Unveiling the role of silicon in boosting electrochemical carbon dioxide reduction via carbon nanotubes@bismuth silicates.

ABSTRACT

Electrochemical CO2 reduction reaction (CO2RR) is one of the most attractive measures to achieve the carbon neutral goal by converting CO2 into high-value chemicals such as formate. Si in Bi silicates is promising to enhance CO2 adsorption and activation due to its strong oxygenophilicity. Whereas, its role in boosting CO2RR via the cheap Bi-based catalysts is still not clear. Herein, we design CNT@Bi silicates catalyst, demonstrating the highest FEHCOOH of 96.3 % at -0.9 V vs. reversible hydrogen electrode with good stability.

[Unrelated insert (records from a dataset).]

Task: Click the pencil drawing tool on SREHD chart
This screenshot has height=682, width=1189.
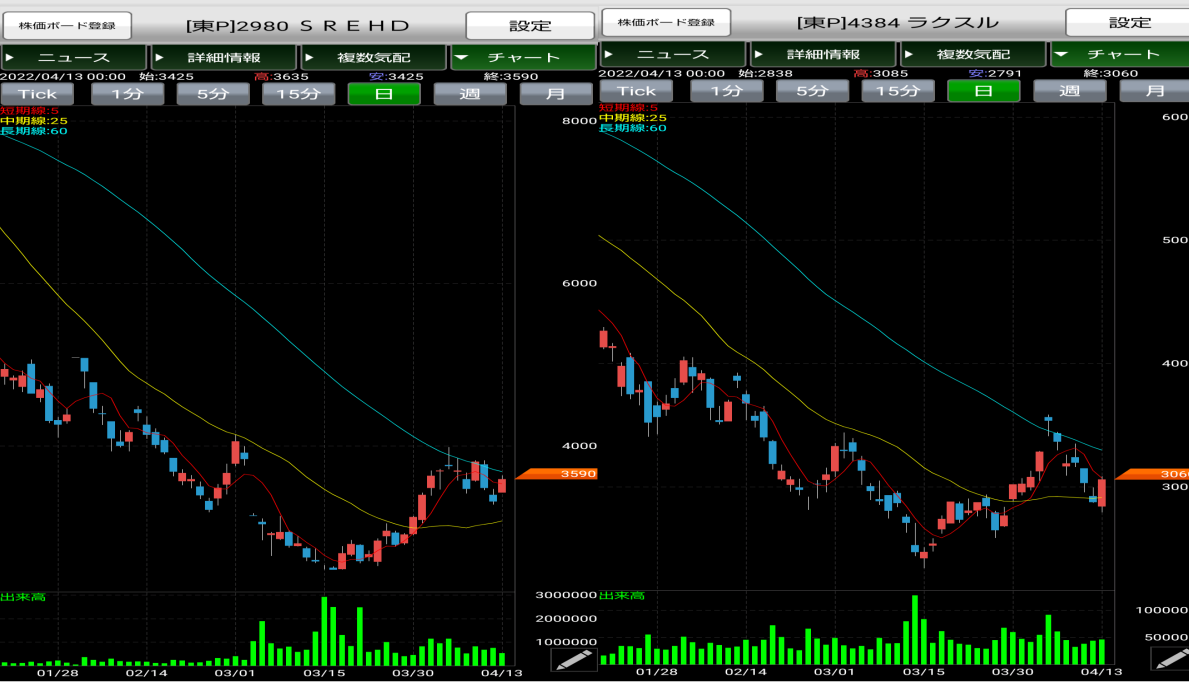Action: (574, 659)
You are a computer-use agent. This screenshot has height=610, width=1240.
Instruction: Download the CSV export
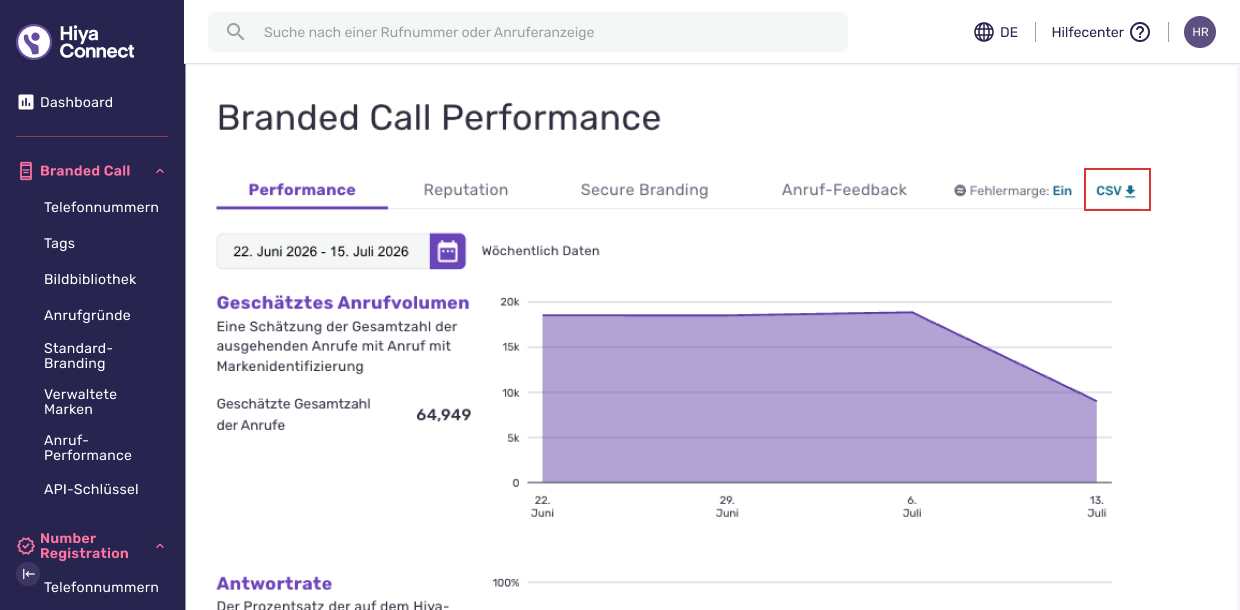[1117, 190]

Through X-ray photoelectron spectroscopy (XPS), in-situ Attenuated Total Reflectance-Fourier Transform Infrared (In-situ ATR-SEIRAS) experiments, and Density Functional Theory (DFT) calculations, the role of Si in Bi silicates was unveiled tuning the electronic structure of Bi, weakening the Bi-O bond, and strengthening electron transfer from Bi to CO2, thereby promoting the generation of CO2*- and *OCHO intermediates. Additionally, carbon nanotubes (CNTs) promote not only the conductivity but also the generation of abundant oxygen vacancies in CNT@Bi silicates evidenced by the electron transfer from CNT to Bi silicates from XPS results. Further, the CNT@Bi silicates endows it with the highest electrochemical activation area. These findings suggest the effectiveness of Si in Bi silicates and structure tuning to design highly selective CO2RR catalyst for HCOOH production.